Guillaume, ever since he had seen Bertheroy thus studying his injury, had, in spite of his sufferings, given marked signs of annoyance and agitation. And as if the real secret which he wished to keep lay precisely in the question now put to him, in that powder, the first experiment with which had thus injured him, he replied with an air of restrained ardour, and a straight frank glance: “Pray do not question me, master. I cannot answer you. You have, I know, sufficient nobility of nature to nurse me and care for me without exacting a confession.”
“Oh! certainly, my friend,” exclaimed Bertheroy; “keep your secret. Your discovery belongs to you if you have made one; and I know that you are capable of putting it to the most generous use. Besides, you must be aware that I have too great a passion for truth to judge the actions of others, whatever their nature, without knowing every circumstance and motive.”

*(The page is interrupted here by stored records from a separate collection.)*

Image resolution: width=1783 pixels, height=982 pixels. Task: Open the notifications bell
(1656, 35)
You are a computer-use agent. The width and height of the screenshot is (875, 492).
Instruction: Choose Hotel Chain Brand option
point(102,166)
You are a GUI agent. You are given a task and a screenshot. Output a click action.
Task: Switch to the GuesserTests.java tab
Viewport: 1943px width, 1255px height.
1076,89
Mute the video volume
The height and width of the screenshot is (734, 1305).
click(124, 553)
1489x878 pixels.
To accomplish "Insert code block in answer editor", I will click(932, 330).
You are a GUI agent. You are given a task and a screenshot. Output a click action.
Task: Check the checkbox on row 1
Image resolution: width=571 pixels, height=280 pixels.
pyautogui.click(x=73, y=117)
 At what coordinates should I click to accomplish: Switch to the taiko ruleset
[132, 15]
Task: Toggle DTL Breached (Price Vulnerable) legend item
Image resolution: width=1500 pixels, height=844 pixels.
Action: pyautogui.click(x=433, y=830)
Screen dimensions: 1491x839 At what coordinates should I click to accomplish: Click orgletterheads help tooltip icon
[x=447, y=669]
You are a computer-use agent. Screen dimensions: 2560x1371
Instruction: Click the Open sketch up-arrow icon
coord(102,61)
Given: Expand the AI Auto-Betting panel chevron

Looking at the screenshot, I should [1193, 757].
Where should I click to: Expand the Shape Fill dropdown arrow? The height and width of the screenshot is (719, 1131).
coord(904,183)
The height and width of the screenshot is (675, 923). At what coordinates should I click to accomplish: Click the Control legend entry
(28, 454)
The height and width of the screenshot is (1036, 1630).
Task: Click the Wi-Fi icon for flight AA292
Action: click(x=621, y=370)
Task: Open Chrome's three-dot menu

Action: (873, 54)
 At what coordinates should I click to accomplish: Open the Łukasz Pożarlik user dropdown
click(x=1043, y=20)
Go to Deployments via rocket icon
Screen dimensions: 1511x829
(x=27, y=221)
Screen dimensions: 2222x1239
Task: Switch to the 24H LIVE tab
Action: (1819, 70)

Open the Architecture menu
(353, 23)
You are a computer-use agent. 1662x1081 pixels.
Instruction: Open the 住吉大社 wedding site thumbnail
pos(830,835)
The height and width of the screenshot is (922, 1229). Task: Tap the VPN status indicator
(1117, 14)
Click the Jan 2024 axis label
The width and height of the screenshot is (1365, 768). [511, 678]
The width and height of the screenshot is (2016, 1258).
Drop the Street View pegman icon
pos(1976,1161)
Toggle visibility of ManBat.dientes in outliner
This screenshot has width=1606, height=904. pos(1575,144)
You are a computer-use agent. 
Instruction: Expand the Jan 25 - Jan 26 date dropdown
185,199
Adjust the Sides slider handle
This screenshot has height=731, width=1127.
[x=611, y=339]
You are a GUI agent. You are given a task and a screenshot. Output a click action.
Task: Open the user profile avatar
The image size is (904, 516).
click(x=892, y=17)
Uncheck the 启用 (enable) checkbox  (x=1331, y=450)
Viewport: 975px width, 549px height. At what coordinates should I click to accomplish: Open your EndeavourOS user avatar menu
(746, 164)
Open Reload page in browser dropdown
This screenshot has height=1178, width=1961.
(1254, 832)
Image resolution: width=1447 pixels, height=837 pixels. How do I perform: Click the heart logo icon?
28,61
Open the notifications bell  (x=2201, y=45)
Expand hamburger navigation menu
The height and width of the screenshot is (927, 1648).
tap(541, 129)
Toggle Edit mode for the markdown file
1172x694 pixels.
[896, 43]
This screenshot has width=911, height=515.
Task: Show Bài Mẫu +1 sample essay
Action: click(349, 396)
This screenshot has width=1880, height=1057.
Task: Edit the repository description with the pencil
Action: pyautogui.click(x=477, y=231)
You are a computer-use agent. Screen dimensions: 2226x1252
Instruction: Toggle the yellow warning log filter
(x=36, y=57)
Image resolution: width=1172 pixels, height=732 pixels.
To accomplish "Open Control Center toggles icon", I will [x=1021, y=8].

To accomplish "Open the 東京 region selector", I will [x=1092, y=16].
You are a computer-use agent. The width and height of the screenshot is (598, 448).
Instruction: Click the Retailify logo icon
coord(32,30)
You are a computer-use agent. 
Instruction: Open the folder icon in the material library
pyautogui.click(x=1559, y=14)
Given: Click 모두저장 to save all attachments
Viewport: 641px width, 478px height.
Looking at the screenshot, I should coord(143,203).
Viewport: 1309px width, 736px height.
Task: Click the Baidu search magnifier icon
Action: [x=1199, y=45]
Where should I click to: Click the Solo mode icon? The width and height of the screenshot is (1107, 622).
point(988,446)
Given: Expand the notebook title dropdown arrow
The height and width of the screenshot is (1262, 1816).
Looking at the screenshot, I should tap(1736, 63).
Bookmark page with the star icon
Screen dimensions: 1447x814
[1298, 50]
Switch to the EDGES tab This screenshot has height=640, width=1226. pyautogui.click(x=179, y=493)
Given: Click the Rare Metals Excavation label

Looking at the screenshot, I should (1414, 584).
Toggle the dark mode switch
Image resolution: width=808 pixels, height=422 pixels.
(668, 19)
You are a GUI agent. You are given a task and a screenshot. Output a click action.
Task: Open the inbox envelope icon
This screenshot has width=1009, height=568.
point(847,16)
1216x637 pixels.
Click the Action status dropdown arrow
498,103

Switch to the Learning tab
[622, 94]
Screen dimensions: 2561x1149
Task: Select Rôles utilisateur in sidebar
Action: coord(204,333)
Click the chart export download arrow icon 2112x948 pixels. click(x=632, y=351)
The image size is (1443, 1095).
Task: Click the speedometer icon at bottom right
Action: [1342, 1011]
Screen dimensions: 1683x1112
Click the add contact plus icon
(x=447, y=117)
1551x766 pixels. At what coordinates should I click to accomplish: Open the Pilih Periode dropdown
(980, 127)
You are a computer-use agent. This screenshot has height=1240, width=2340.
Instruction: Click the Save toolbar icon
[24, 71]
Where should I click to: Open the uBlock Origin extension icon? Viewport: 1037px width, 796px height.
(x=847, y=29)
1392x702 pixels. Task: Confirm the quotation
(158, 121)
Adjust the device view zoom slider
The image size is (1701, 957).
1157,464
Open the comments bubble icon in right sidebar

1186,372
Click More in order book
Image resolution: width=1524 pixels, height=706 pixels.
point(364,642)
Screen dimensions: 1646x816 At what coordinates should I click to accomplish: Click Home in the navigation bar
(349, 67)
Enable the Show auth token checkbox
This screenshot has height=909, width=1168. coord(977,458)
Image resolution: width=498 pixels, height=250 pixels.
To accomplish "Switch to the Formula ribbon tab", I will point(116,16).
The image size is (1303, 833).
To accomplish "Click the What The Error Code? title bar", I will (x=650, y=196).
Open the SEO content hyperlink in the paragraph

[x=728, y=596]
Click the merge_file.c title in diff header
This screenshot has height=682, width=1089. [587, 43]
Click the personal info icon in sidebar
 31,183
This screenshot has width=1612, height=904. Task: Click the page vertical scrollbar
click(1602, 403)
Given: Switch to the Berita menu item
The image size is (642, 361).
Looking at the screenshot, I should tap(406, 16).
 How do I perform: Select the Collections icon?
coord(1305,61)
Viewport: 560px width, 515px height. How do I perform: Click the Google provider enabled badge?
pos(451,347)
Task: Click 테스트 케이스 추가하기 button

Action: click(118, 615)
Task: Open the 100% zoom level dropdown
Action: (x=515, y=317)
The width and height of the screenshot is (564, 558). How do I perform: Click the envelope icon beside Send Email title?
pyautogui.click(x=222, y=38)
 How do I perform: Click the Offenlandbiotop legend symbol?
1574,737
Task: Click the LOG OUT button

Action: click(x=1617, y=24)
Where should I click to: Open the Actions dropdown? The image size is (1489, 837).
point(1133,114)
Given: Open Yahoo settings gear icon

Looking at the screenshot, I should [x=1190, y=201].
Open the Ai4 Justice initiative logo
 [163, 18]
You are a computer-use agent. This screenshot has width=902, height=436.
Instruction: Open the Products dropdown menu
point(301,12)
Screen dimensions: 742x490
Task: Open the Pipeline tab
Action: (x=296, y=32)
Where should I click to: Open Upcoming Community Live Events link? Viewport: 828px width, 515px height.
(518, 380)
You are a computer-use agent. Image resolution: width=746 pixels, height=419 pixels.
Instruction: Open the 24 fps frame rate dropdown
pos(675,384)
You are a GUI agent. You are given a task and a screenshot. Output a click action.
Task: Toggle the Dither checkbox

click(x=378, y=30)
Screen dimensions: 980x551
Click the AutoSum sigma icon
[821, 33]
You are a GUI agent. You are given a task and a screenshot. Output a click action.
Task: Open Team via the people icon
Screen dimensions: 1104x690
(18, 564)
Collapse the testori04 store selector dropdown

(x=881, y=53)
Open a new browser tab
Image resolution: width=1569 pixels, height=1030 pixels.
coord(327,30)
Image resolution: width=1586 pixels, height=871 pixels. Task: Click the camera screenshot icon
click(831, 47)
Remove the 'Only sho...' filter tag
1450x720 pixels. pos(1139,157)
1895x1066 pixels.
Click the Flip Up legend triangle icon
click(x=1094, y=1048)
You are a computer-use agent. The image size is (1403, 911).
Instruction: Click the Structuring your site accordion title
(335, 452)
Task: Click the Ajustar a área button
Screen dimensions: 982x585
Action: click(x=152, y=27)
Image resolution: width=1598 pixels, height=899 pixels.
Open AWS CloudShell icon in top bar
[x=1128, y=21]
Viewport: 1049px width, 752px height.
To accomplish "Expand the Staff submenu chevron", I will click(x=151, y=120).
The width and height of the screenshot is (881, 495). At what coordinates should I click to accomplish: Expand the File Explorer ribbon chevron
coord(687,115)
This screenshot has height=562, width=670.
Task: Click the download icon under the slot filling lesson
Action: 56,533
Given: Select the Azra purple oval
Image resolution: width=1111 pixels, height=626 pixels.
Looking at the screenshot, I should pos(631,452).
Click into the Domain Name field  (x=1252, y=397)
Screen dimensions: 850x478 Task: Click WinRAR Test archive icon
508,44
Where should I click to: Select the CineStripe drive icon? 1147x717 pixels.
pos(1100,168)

So saying, he waved his hand as if to indicate how broadly tolerant and free from error and superstition was that lofty sovereign mind of his, which in spite of all the orders that bedizened him, in spite of all the academical titles that he bore as an official savant, made him a man of the boldest and most independent views, one whose only passion was truth, as he himself said.
He lacked the necessary appliances to do more than dress the wound, after making sure that no fragment of any projectile had remained in the flesh. Then he at last went off, promising to return at an early hour on the morrow; and, as the priest escorted him to the street door, he spoke some comforting words: if the bone had not been deeply injured all would be well.
On returning to the bedside, Pierre found his brother still sitting up and seeking fresh energy in his desire to write home and tranquillise his loved ones. So the priest, after providing pen and paper, again had to take up the lamp and light him. Guillaume fortunately retained full use of his right hand, and was thus able to pen a few lines to say that he would not be home that night. He addressed the note to Madame Leroi, the mother of his deceased mistress, who, since the latter’s death, had remained with him and had reared his three sons. Pierre was aware also that the household at Montmartre included a young woman of five or six and twenty, the daughter of an old friend, to whom Guillaume had given shelter on her father’s death, and whom he was soon to marry, in spite of the great difference in their ages. For the priest, however, all these were vague, disturbing things, condemnable features of disorderly life, and he had invariably pretended to be ignorant of them.
“So you wish this note to be taken to Montmartre at once?” he said to his brother.